### EXERCISE DIRECTIONS
Print the rows from the line containing "Task: Open Useful" through the line containing "(x=139, y=1048)" exactly as they appear, leaving out everything else.
====== DATA SECTION
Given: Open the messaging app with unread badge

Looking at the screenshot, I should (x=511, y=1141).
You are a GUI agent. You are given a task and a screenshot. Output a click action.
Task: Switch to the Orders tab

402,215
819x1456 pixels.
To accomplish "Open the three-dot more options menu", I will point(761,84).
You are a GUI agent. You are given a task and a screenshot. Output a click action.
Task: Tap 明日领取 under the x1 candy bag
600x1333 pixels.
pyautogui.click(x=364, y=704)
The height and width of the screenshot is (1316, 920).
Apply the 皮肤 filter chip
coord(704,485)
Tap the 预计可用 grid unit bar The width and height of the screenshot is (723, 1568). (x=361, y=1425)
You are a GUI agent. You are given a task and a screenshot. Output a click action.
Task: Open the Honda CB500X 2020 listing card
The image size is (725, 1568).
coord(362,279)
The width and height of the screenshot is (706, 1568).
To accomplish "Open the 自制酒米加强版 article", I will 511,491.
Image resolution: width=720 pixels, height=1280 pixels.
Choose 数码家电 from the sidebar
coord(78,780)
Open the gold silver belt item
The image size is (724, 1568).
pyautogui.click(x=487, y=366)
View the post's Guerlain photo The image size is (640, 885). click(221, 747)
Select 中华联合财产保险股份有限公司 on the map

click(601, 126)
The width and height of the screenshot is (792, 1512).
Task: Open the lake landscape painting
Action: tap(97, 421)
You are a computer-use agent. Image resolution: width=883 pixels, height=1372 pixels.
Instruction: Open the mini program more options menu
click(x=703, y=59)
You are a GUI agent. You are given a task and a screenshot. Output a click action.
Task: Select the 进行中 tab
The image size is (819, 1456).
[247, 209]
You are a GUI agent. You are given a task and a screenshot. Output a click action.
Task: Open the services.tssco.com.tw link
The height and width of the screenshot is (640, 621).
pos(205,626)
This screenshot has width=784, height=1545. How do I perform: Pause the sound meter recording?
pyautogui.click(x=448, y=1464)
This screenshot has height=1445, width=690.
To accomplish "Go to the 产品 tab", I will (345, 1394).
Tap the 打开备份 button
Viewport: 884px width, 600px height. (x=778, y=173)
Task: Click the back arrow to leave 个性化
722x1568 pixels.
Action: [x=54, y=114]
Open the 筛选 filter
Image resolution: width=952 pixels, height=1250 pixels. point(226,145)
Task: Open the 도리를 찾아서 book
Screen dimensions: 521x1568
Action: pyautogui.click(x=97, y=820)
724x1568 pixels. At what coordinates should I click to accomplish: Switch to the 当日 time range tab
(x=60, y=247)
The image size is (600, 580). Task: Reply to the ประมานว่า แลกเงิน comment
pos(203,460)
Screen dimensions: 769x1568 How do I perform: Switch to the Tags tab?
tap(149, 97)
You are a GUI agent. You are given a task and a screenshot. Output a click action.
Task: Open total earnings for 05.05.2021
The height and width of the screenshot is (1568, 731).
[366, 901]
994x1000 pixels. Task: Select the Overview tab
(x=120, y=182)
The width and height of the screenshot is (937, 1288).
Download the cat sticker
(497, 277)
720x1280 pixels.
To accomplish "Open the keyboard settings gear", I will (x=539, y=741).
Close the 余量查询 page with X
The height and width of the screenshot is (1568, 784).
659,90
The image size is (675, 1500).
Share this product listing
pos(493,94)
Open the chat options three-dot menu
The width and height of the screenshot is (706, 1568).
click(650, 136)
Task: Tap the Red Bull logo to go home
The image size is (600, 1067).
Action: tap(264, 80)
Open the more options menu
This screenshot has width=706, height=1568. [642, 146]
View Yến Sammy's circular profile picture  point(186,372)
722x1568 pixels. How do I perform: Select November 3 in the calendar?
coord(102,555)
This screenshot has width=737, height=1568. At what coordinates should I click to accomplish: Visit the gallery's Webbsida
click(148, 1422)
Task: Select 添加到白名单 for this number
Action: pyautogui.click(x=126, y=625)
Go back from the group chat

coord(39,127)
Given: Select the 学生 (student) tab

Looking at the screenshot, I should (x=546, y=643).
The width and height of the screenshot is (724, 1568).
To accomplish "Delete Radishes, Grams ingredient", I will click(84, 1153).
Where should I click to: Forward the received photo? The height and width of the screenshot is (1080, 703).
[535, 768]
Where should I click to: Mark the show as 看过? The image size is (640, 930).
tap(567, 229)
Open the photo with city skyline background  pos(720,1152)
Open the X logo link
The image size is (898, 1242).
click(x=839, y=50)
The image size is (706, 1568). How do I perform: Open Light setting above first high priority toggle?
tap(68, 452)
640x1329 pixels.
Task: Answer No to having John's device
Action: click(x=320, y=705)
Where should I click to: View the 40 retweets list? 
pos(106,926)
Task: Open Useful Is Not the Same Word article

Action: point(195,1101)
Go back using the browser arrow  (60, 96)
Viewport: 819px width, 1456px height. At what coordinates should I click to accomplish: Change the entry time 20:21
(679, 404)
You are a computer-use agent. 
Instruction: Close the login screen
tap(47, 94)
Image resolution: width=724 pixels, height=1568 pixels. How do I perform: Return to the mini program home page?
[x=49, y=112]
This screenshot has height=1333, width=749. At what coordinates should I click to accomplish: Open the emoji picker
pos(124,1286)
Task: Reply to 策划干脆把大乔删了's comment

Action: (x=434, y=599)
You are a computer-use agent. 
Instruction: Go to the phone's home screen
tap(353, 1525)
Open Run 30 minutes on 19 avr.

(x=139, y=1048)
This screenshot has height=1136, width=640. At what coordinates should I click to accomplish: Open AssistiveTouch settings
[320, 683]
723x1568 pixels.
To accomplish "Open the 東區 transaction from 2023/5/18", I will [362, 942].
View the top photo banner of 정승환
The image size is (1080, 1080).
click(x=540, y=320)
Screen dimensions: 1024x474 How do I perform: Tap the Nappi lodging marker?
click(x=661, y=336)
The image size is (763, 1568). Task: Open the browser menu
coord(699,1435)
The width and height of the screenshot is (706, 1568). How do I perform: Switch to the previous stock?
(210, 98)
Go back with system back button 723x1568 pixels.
============
### ANSWER TO THIS EXERCISE
Task: Open Useful Is Not the Same Word article

Action: point(195,1101)
Go back using the browser arrow  (60, 96)
Viewport: 819px width, 1456px height. At what coordinates should I click to accomplish: Change the entry time 20:21
(679, 404)
You are a computer-use agent. 
Instruction: Close the login screen
tap(47, 94)
Image resolution: width=724 pixels, height=1568 pixels. How do I perform: Return to the mini program home page?
[x=49, y=112]
This screenshot has height=1333, width=749. At what coordinates should I click to accomplish: Open the emoji picker
pos(124,1286)
Task: Reply to 策划干脆把大乔删了's comment

Action: (x=434, y=599)
You are a computer-use agent. 
Instruction: Go to the phone's home screen
tap(353, 1525)
Open Run 30 minutes on 19 avr.

(x=139, y=1048)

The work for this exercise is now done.